Aligning Generative Speech Enhancement with Perceptual Feedback
Haoyang Li, Nana Hou, Yuchen Hu, Jixun Yao, Sabato Marco Siniscalchi, Xuyi Zhuang, Deheng Ye, Wei Yang, Eng Siong Chng
TL;DR
This work tackles the misalignment between token-level objectives and human perceptual preferences in LM-based speech enhancement. It introduces GSEPF, a perceptually aligned two-stage LM framework that uses Direct Preference Optimization guided by a neural MOS predictor (UTMOS) to directly optimize perceptual quality. Experiments on the DNS 2020 test sets show consistent gains in objective perceptual metrics (e.g., DNSMOS, UTMOS, NISQA) and clear subjective improvements, including a user preference advantage in A/B tests.
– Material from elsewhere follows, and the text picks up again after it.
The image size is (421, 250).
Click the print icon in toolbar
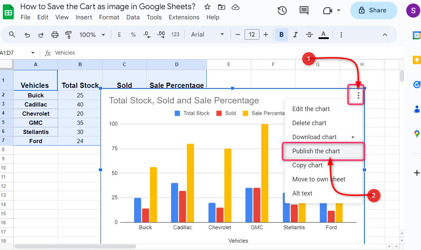(x=55, y=34)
By integrating perceptual feedback with a simple, scalable training pipeline, the paper demonstrates a paradigm shift toward perceptually driven enhancement in LM-based SE and suggests avenues for extending alignment to speaker similarity and multi-objective goals.
Abstract
Language Model (LM)-based speech enhancement (SE) has recently emerged as a promising direction, but existing approaches predominantly rely on token-level likelihood objectives that weakly reflect human perception. This mismatch limits progress, as optimizing signal accuracy does not always improve naturalness or listening comfort. We address this gap by introducing a perceptually aligned LM-based SE approach. Our method applies Direct Preference Optimization (DPO) with UTMOS, a neural MOS predictor, as a proxy for human ratings, directly steering models toward perceptually preferred outputs. This design directly connects model training to perceptual quality and is broadly applicable within LM-based SE frameworks. On the Deep Noise Suppression Challenge 2020 test sets, our approach consistently improves speech quality metrics, achieving relative gains of up to 56%. To our knowledge, this is the first integration of perceptual feedback into LM-based SE and the first application of DPO in the SE domain, establishing a new paradigm for perceptually aligned enhancement with SE.